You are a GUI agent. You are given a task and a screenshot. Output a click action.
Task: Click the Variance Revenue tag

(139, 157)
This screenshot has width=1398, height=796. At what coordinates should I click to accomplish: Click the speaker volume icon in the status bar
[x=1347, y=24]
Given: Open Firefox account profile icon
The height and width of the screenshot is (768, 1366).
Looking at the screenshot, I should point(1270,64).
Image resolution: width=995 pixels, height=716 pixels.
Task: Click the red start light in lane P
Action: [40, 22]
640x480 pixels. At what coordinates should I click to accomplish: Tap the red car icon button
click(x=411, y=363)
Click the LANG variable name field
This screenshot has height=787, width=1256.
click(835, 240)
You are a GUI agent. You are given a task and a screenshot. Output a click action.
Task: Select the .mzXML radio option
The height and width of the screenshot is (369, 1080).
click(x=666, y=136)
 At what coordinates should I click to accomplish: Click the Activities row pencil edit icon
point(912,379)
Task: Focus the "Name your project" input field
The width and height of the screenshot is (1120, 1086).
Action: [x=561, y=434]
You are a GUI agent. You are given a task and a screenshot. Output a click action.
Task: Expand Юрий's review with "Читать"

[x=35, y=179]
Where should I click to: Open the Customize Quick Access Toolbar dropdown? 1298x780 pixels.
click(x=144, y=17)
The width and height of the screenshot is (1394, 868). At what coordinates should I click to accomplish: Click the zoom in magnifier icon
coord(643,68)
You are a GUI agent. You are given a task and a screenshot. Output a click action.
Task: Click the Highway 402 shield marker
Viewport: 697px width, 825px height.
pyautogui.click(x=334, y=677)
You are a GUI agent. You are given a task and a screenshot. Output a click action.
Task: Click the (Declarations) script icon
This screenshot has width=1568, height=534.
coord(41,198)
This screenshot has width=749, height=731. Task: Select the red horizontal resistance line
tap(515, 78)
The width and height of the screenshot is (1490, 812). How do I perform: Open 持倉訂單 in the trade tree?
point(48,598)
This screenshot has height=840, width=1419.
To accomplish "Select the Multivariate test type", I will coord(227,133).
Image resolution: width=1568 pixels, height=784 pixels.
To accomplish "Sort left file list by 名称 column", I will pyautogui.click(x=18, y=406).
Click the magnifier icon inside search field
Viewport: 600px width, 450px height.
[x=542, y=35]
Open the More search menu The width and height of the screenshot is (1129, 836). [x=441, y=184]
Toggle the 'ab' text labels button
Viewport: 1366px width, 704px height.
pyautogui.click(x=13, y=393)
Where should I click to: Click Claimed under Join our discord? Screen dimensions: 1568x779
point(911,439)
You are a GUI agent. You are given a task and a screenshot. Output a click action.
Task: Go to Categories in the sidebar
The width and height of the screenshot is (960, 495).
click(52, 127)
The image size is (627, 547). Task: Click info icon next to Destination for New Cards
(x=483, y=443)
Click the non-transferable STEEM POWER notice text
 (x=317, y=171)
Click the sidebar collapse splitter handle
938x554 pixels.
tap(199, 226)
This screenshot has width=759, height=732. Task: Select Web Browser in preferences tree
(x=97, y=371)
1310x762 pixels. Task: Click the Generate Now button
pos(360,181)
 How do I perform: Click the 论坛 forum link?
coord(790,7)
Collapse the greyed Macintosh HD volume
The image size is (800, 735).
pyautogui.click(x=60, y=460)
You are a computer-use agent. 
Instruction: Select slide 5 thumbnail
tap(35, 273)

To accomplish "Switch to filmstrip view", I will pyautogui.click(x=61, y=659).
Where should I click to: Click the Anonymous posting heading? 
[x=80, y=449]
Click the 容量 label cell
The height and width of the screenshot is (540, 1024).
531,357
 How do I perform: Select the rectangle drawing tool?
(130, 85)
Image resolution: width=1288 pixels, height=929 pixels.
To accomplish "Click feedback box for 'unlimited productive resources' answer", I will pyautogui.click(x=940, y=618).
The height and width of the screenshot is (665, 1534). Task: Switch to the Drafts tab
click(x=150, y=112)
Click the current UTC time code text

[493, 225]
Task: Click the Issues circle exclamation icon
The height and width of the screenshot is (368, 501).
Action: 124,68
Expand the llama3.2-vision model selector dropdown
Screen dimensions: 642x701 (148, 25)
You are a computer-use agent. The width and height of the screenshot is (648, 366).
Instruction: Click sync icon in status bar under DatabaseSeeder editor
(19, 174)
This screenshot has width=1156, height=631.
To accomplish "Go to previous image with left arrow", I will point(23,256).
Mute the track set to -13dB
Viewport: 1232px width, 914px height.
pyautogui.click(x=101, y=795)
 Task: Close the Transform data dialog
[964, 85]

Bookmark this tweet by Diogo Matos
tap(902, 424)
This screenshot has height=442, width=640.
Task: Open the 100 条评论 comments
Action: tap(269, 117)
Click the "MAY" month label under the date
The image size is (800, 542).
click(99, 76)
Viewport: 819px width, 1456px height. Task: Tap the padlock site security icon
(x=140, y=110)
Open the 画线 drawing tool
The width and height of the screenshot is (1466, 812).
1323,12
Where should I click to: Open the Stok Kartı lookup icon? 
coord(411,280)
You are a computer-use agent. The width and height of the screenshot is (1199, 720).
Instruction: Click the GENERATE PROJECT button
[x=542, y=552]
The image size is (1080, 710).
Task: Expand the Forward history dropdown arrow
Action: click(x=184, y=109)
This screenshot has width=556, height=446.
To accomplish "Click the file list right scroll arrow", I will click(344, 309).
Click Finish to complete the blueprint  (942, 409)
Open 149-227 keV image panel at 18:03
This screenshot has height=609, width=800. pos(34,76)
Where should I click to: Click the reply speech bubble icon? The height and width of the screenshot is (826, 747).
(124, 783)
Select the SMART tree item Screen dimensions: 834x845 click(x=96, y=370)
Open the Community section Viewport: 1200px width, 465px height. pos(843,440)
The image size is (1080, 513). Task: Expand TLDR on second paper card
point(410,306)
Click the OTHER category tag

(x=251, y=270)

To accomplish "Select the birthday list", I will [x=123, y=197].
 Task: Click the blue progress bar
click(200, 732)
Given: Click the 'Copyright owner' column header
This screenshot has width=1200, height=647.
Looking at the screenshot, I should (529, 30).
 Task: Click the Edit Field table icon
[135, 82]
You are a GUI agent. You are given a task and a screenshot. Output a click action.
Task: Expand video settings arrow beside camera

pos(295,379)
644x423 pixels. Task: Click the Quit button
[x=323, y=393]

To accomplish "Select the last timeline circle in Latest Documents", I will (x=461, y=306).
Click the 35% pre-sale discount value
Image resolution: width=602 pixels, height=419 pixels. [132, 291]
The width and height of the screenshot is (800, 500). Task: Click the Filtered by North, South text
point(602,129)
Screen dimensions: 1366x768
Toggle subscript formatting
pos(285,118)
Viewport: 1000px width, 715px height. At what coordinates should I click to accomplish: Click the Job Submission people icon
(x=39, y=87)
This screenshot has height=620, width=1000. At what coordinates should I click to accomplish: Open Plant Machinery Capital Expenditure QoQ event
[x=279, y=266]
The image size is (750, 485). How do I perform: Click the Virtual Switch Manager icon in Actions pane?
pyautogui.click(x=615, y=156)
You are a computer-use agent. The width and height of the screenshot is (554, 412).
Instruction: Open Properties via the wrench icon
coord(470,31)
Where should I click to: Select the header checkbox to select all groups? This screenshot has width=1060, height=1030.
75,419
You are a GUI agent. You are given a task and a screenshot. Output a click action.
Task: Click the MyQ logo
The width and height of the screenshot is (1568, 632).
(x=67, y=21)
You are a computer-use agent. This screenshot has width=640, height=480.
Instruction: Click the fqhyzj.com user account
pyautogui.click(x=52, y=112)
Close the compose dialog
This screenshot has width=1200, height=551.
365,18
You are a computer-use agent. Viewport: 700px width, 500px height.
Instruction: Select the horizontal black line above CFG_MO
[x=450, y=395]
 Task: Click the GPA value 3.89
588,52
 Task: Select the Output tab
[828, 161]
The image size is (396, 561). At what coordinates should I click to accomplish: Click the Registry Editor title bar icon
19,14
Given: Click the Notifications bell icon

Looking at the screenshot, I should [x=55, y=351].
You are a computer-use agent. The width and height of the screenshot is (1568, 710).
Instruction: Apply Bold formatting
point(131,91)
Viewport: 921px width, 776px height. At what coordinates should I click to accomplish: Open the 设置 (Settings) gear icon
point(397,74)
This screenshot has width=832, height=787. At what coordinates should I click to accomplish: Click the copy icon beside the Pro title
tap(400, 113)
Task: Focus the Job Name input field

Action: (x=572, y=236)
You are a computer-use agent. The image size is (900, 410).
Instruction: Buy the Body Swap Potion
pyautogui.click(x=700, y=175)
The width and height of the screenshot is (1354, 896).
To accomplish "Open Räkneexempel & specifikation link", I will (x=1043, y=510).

EXERCISE DETAILS: In the data above, find the line that contains "Toggle subscript formatting" and the line that contains "Task: Click the MyQ logo". Repeat exactly those lines and every line between them, and only those.

EXPECTED OUTPUT:
Toggle subscript formatting
pos(285,118)
Viewport: 1000px width, 715px height. At what coordinates should I click to accomplish: Click the Job Submission people icon
(x=39, y=87)
This screenshot has height=620, width=1000. At what coordinates should I click to accomplish: Open Plant Machinery Capital Expenditure QoQ event
[x=279, y=266]
The image size is (750, 485). How do I perform: Click the Virtual Switch Manager icon in Actions pane?
pyautogui.click(x=615, y=156)
You are a computer-use agent. The width and height of the screenshot is (554, 412).
Instruction: Open Properties via the wrench icon
coord(470,31)
Where should I click to: Select the header checkbox to select all groups? This screenshot has width=1060, height=1030.
75,419
You are a GUI agent. You are given a task and a screenshot. Output a click action.
Task: Click the MyQ logo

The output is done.